Saturday, April 3, 2004 | 7:02 a.m.

Susan Snyder's column appears Mondays, Tuesdays, Fridays and Sundays. Reach her at snyder@lasvegassun.com or (702) 259-4082.

Life's greatest surprises often happen during its most mundane moments.

Not that a spring hike up Sandstone Canyon at Spring Mountain Ranch State Park should ever be considered boring. It is a pleasant way to spend an afternoon.

But as with anything one does on a regular basis, it's an experience that can be taken for granted.

The guide-only jaunts during fall and spring take hikers through the state park's historic area, where they learn about 160-year-old sandstone buildings and American Indians, fur trappers and 19th-century settlers who lived there at one time or another.

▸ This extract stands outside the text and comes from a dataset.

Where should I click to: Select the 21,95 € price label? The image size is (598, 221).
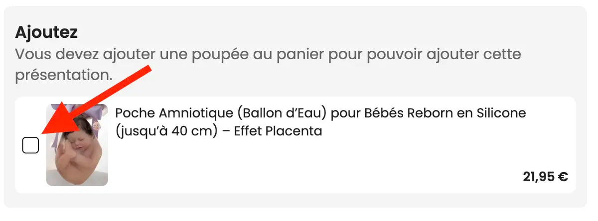(545, 176)
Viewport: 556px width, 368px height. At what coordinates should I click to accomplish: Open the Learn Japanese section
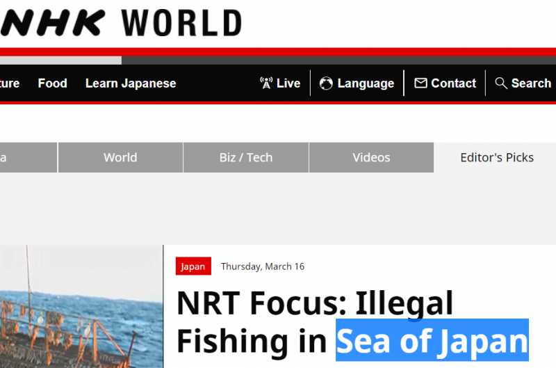(x=131, y=83)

We walk them past the lake made by a 1940s radio star, and we keep walking up the dirt path that leads into a canyon of spectacular sandstone.

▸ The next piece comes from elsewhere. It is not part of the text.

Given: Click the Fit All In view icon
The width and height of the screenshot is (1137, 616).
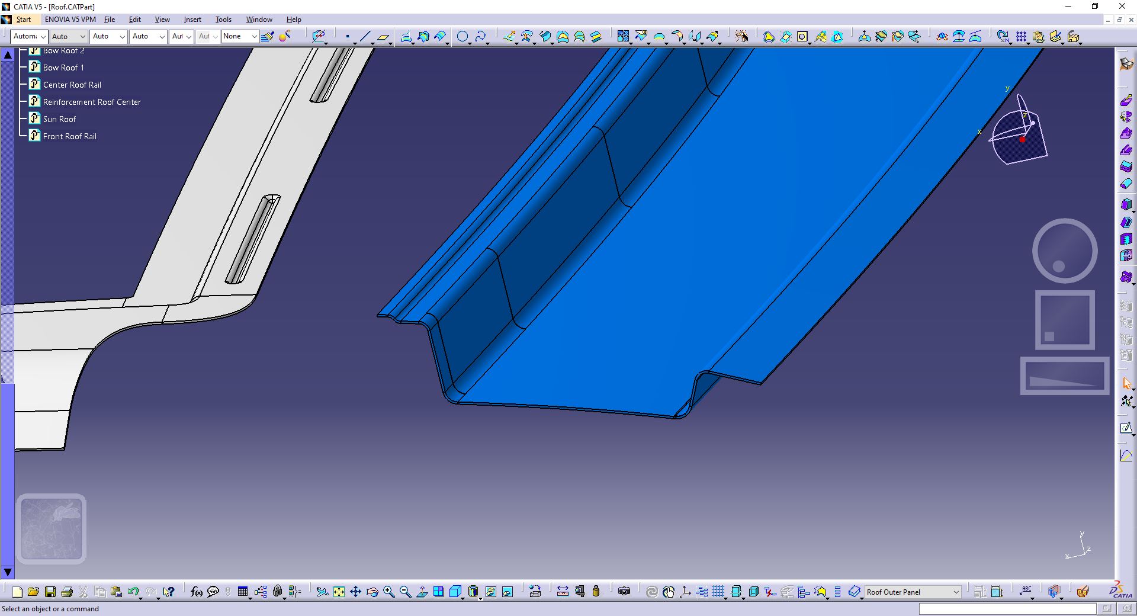Looking at the screenshot, I should [339, 591].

The path climbs to the base of a mammoth cottonwood tree, where we rest a bit before picking our way among spiny cholla cactus and the thick, green shrubbery that covers the desert in the absence of bulldozers.

At the base of the "big rock" we hike down into the wash and continue up the canyon, scrambling over smooth sandstone boulders and rocks of every size, in hues ranging from pure white to deep, rusty red.

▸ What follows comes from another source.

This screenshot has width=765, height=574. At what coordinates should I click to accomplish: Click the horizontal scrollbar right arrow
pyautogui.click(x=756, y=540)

Most times we stay to the right, climbing up to a rock ledge to enjoy a snack and the view. We'll see a few blue scrub jays if we're lucky.

"Ever see any bighorn sheep?" one of the hikers asked as we picked our way up the wash March 28.

No, I replied, though other volunteers who have been out there at dawn say they have seen a couple. But never in the middle of the afternoon.

Never say never, especially when you take a detour. For some reason, I led our small group up the canyon's left side. The four of us came to rest on a broad, flat expanse of sandstone perched across from the ledge where we usually stop.

I'm not sure which one of the other three saw the first sheep step daintily from the rocks across from us. But one soon became three, then five, then seven.

We watched in silence and awe as more sheep came from between the rocks and picked their way down toward the trail we had just left. Soon there were 12, including a pair of ewes, each with a lamb in tow.

And not a single camera or set of binoculars among us. Figures.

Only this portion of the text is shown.